Workshop on Reinforcement Learning
Workshop, Uni Konstanz, 2023
Co-organized and delivered short lecture on reinforcement learning.
Description:
A group of 16 participants, which included students and researchers from diverse fields, such as 9 from CASCB, 3 from Biology, 3 from Physics, and 1 from Psychology, attended a two-day deep reinforcement learning workshop. The first day was spent discussing key concepts and algorithms in reinforcement learning. Participants learned the differences between states, actions, policies, value functions, and several value estimation methods.
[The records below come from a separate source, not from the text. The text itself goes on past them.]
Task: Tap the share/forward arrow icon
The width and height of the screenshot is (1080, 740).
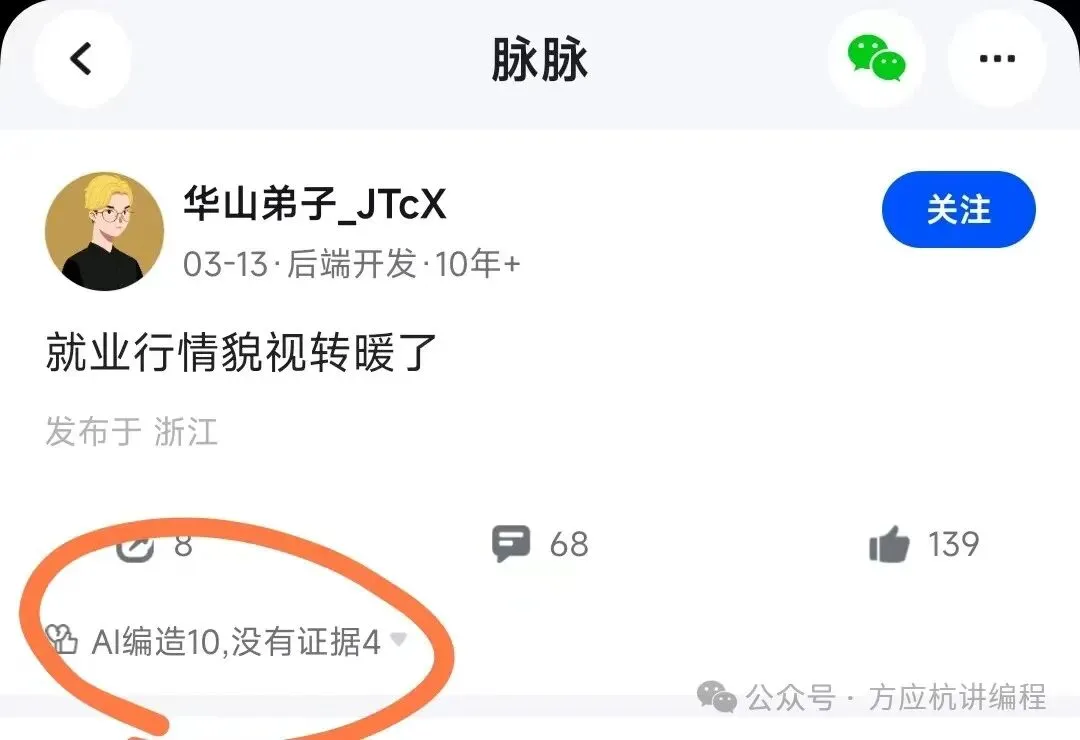Action: [x=135, y=546]
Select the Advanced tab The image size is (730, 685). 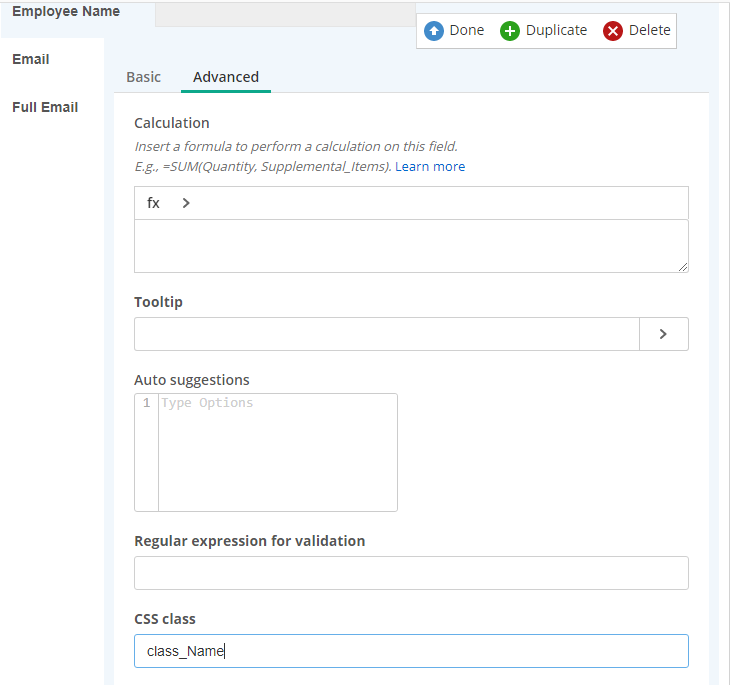click(226, 77)
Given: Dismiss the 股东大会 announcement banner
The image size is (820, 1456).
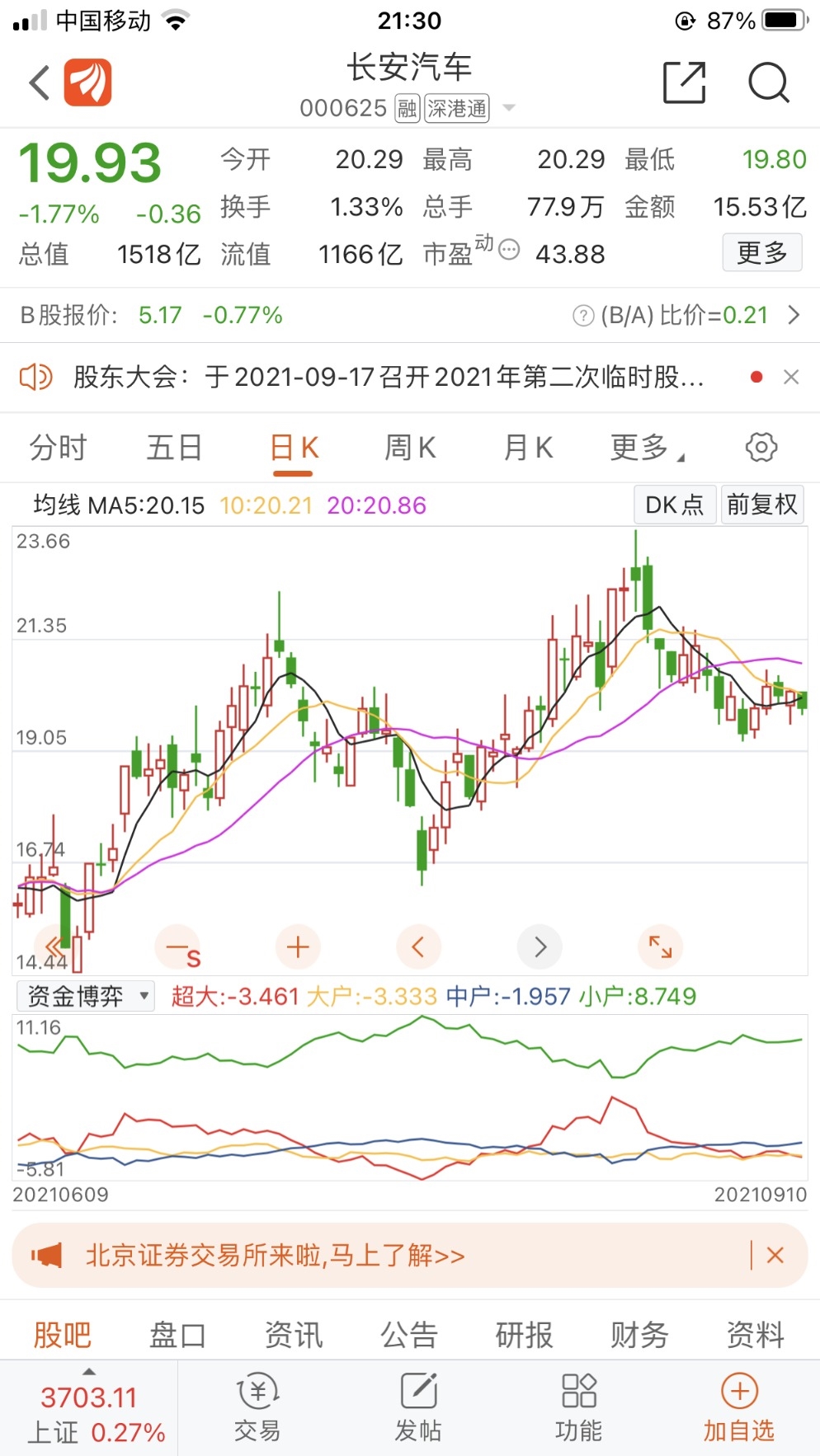Looking at the screenshot, I should tap(791, 377).
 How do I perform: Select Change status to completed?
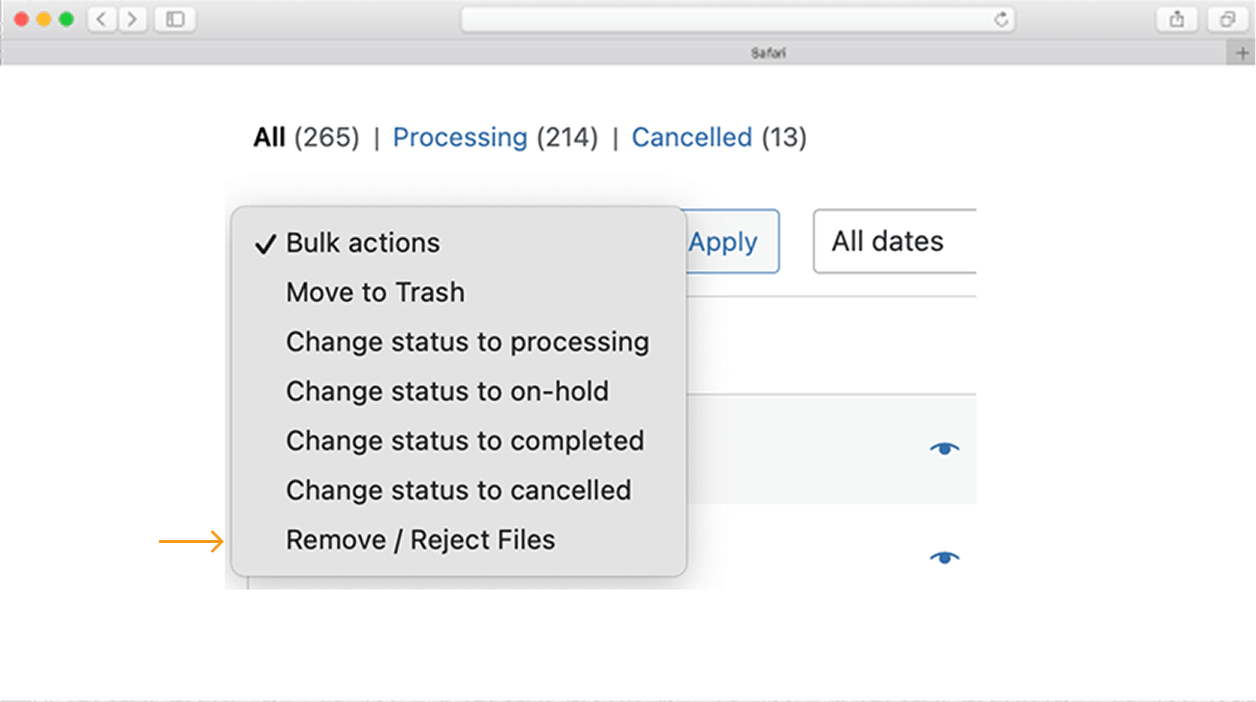[465, 440]
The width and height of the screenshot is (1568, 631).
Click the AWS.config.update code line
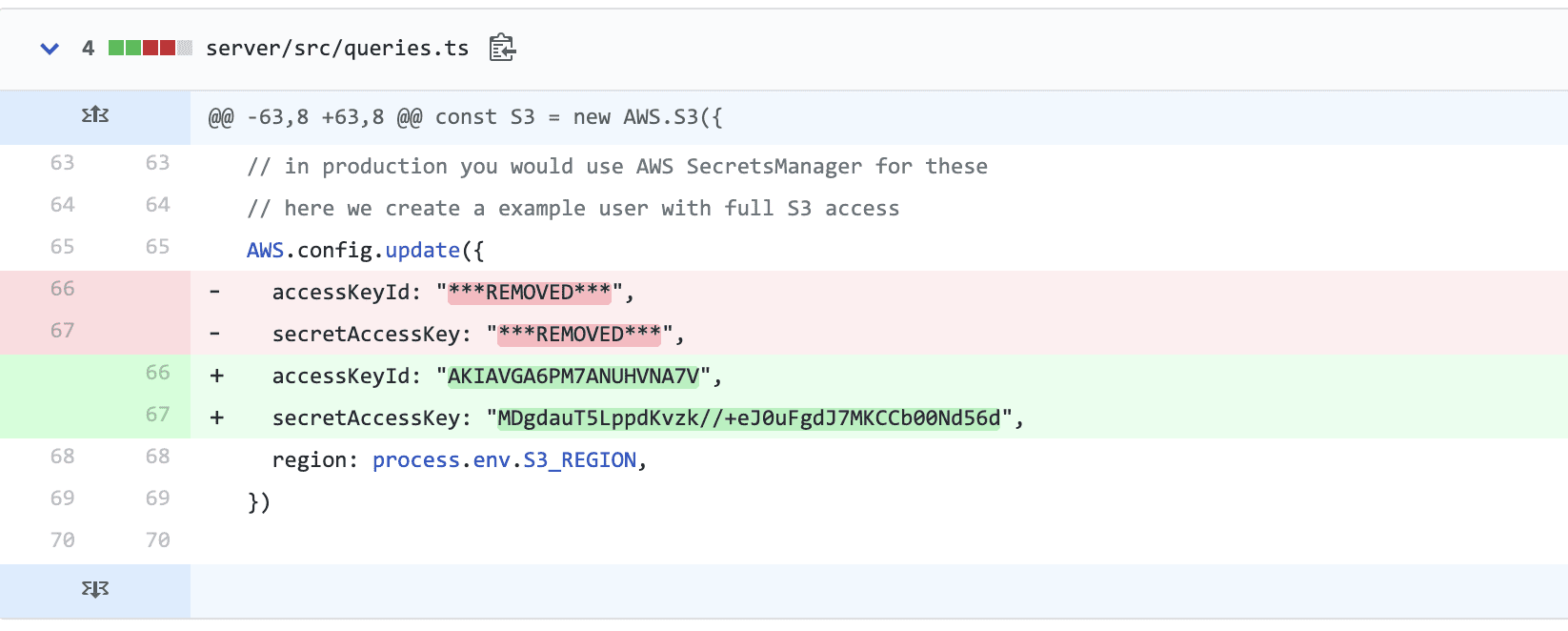(x=365, y=251)
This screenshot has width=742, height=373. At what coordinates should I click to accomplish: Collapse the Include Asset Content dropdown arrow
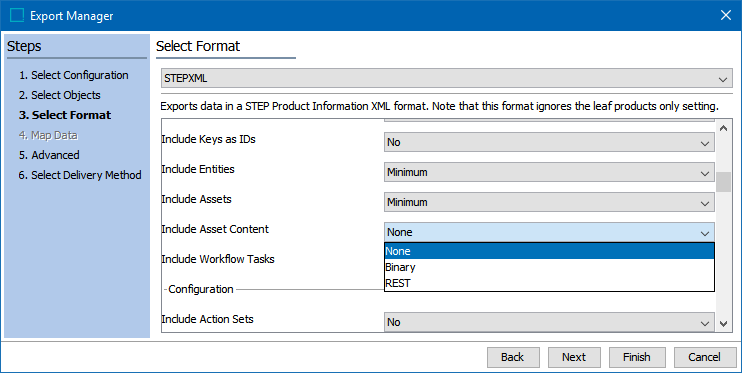click(705, 232)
Participants completed coding tasks using Google Collab, which taught them about the algorithms for value estimation. On the second day, we covered more advanced topics like Q-learning and Deep Q-learning. The session involved experimenting with Chase and Escape agents, which is a fundamental concept of multi-agent predator and prey. At the end of the workshop, the participants formed three groups to brainstorm ideas for using reinforcement learning in their own research. We got three main topics: investigating the emergence of collective cell movement, simulating the movement of bacteria based on light gradients, and exploring whether theory of mind might emerge from interacting agents within a dominance hierarchy. Participants left the workshop with a general understanding of reinforcement learning methods, and how to approach applying them to their own questions.